Clearly unaccustomed to high office and despite a faultless debriefing by the Ex-Sectrary, your new Events Secretary turned up at this delightful venue, thoughtfully circum-planted with large wind screening willow by the local authority,... without club badges, hammer and notice boards.

Suitably chastened, I am able to report a thoroughly enjoyable afternoon was none-the-less had by all.

Blustery winds tested skippers and boats alike, while scudding clouds, bright sun and newly green foliage suggested a Palmer's Green summer's day. The morning saw the lake shared with our hosts while a hard core stayed until late afternoon, enjoying the now abated wind and steady sunshine.

Vic Moore brought his recently completed 'Southwold Cutter class' (in fact a sloop) published I understand in MM last year and his own nicely made copy of a small Sugg cutter as well as a very multi coloured three masted schooner. Trevor Smith's Southwold Yawl plied the lake reliably with quick reaches up and down whilst a nice JEP motor boat, recently restored in blue and cream made wonderful clockwork noises though powered by an ancient Bassett Lowke electric motor.

Lady Susan a nicely restored, painted and converted to radio 36R by Bill Lee. Originally built in 1952 and believed a Lady Betty design Reeves.

The 2004 MM 'Southwold Cutter Class' boat built by Vic Moore

Trevor's JEP with diminutive driver nicely repainted and restored with new windscreens etc.

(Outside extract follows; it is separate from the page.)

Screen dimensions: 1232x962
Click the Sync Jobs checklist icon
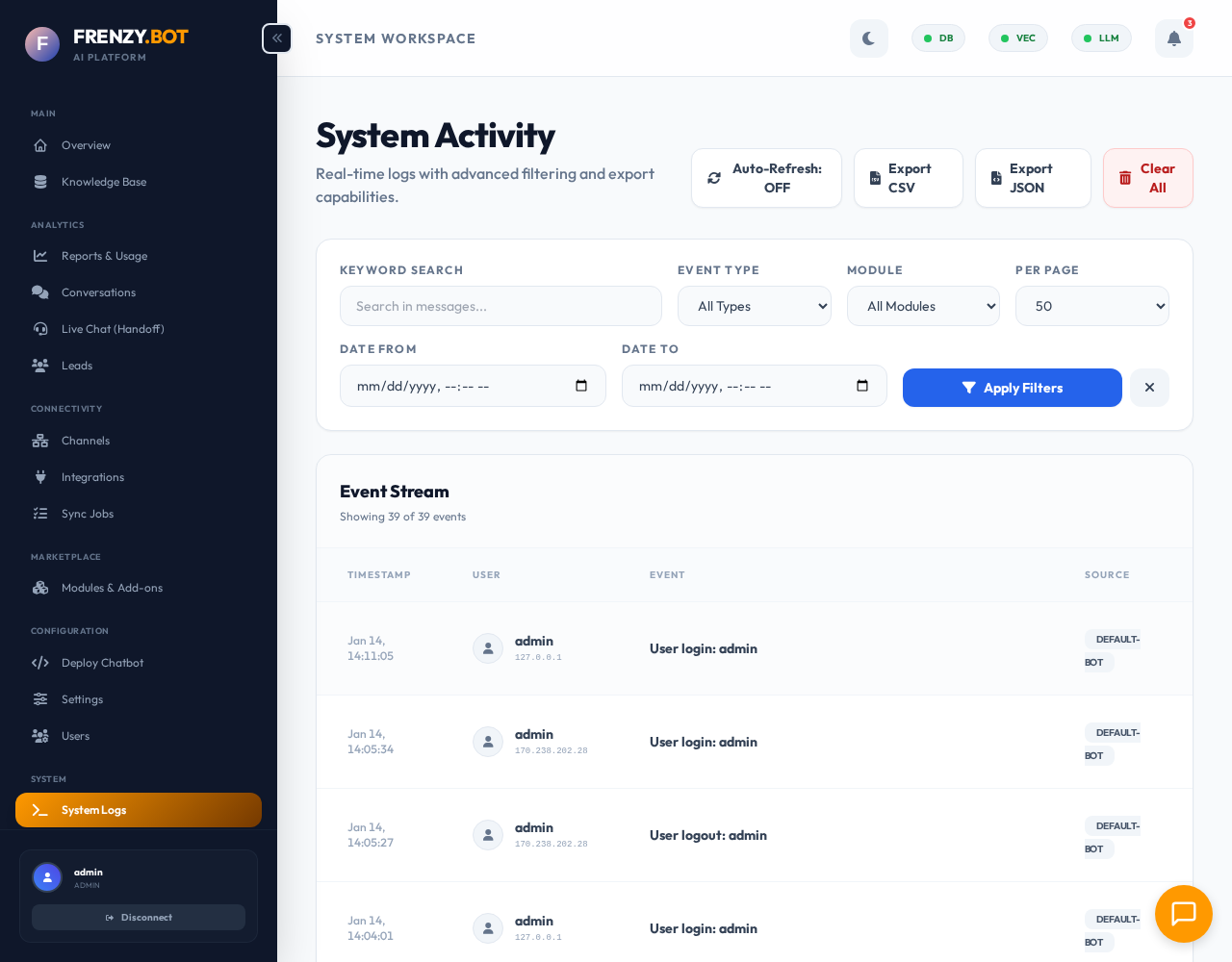pos(40,514)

Geoffrey Turner's restored cutter, nicely turned out in blue, is guided by the hand of God

AW produced this 56" hulk from a recent West country sale and provoked a lot of discussion regarding her provenance. A very nicely made laminated thin walled hull of fine lines suggest a Model Dockyard Schooner got at and converted later in her life to a three masted ship, probably a barquentine with crudely added hatches, poop with shortened counter and forecastle with other details. Others were not so sure arguing that the painted gunports were the mark of an original trading model, the gunport decoration surviving in trading vessels until the end of the 19th C. but even a fruit carrier would not have had such steep floors thus unable to berth on mud if required; a packet perhaps?

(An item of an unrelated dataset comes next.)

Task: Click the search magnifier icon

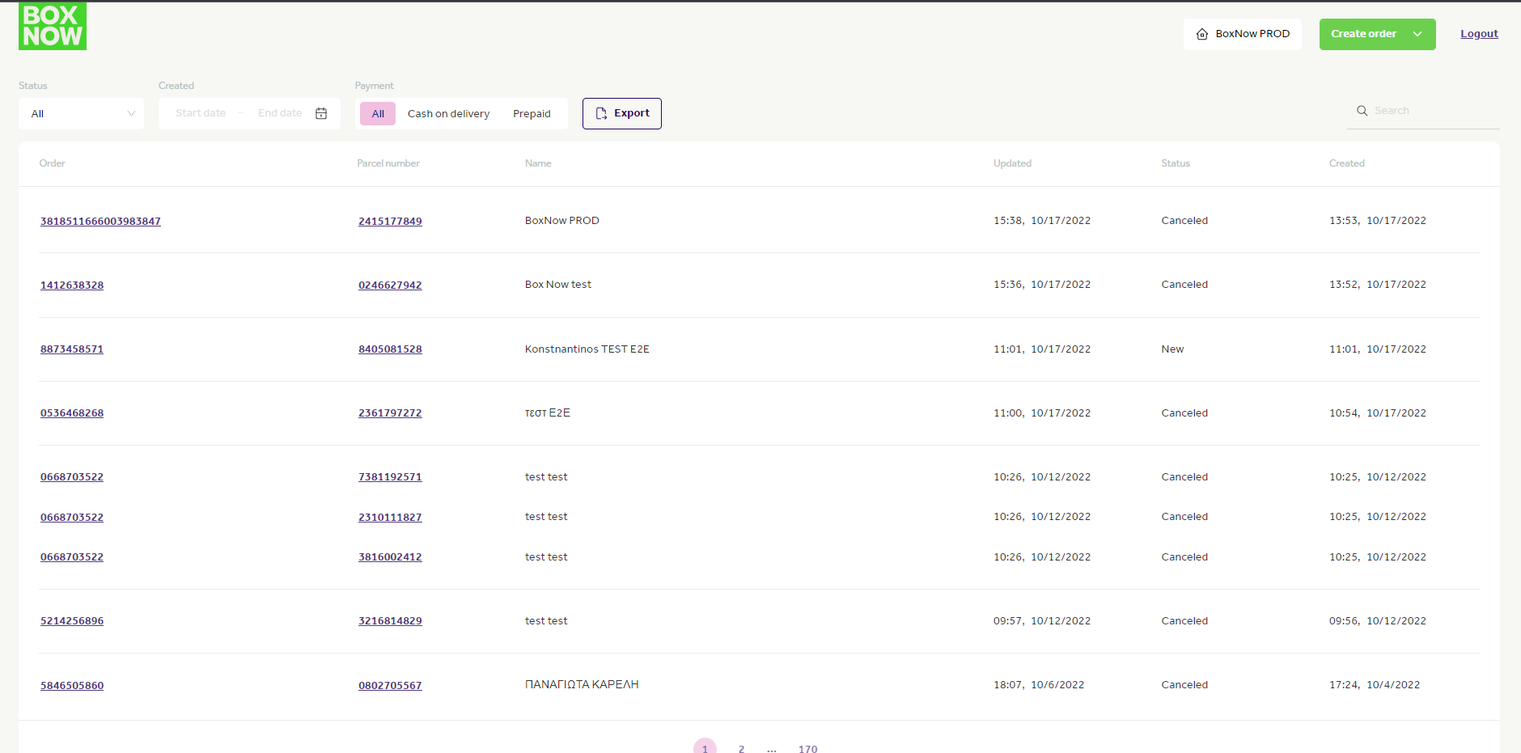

Reluctant to sail a square rigger, the owner is still convinced that the well rounded forefoot and generous trail boards (the end of which have been knocked off) with the once longer overhanging counter (now foreshortened to represent a much larger vessel) indeed indicate an elegant and original schooner yacht of the turn of the twentieth century.

But the ports are a rather nice and now a pretty old and pattinated feature.could they be convincingly retained?..come on, what do you think?

An intriguing and short 10R bought for 265; she was advertised as a 6 metre on ebay Geoffrey Turner explained. She would originally have been faired and caulked with white lead and painted; she probably originates from the 20's. The aluminium keel is unusual and is keyed into the hull with aluminium splines.

A fascinating glimpse into the typical Biddle advocated construction of an early country 3'0" racing yacht with planks nailed to solid profiles and steamed ribs between, the whole caulked in white lead putty. Though clearly a 'length rule' boat with near vertical transom and stem, probably raced in a local class, she shows the fashionable influence of a '1730 rule' plank-on-edge cutter of considerable depth and narrow beam for her length.

This wonderful boat was found in the cellar of a house called Framilode Mill which is situated on the banks of the River Severn a stone's throw from Saul junction where the old photograph of the Withy Stick sailors was taken as featured in the last Turning Pole, reports James Witchell. It seems inconceivable judging by her similarity to the boats in that photograph and where she was found, that she did not also race there. Could have been built anytime between 1870 and the 1900's.

Bruce Prole sailed this attractive vane Marblehead. He also brought along a schooner designed by F J Camm

This fine vessel appears to have trespassed onto the lake from the Small Liner Section. In fact a rather nice 50's kit of a single screw edition of Titanic with bejewelled scuttles by Trevor. She progressed most sedately, followed by what looks like a zeppelin.

Pretty much the star attraction, this beautiful little yacht had fallen apparently into the hands of young Grahame Davis. The workmanship and fittings suggested something as late as the 30's, with the hull design in profile at least of an 80's plank on edge cutter, but with the greater beam of a later boat. No obvious signs whether bought in by Bassett-Lowke, Gamages or any other top retailer. A real conundrum. The Chairman asked for his considered opinion, after a pause thoughtfully remarked " I wish I'd found it."

William Paxton's cutter with a copper bottom and tanned sails; a delightfully proportioned toy yacht restored by Russell Potts. (See Russell's article on Paxton on the website).

Another William Paxton boat restored by Russell Potts, this time a neat schooner, (with a Potts lead weighted tiller special).